_AIM_:
In the passage on soap making in Aleppo, how old was Abu Mustafa when he began making soap?

_PAGE EXCERPT_:

────────────────────

She is also a traditional industry and trading town. The production of soap started maybe one thousand years ago.
Typical Aleppo
Soap production, like Aleppo, is about tradition. The soap is made of ingredients like olive oil and laurel oil. There are big amounts of them.
It is people from Aleppo who make it. It is family business, and passed on from Grandfather to father, from father to grandson. Sometimes, one business has been in the hands of one family for one- or even two-hundred years.
Abu Mustafa´s working day
Abu Mustafa is 73 years old. He makes and sells soap. He was fifteen years old when he started with this work. The old workshop, technology, and material has never changed, he says. From many hundreds of years ago up to now, the soap has been the same. Only the people don´t remain the same.
One father passes away, his brother or his son carry on. Abu Mustafa tells his story.
Every morning, the call to prayer wakes me up. I wake my wife, get ready and go to the mosque. On my way, I meet the other old people, who, like me, go to prayer. We pray as a new day is dawning.
Then, each of us goes to his shop. Built in the era of the Osmanian Empire, the market is now very old, traditional, and narrow. I open my shop and prepare it for my customers. My place is in front of the shop. The book that I read is "Al Kurana" or Alcoran, the Koran.

────────────────────

_RECORDED DATA_:
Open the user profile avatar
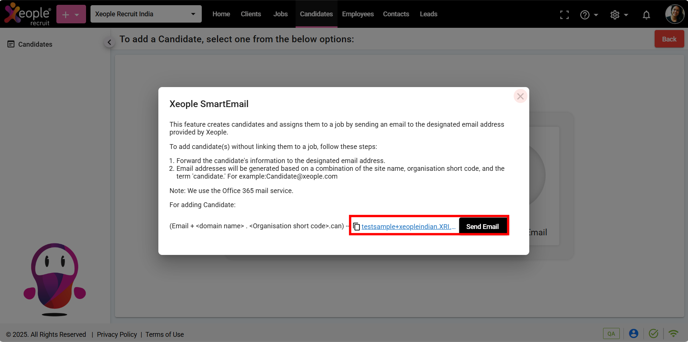688x342 pixels. [674, 14]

────────────────────

_TASK RESULT_:
He was fifteen years old.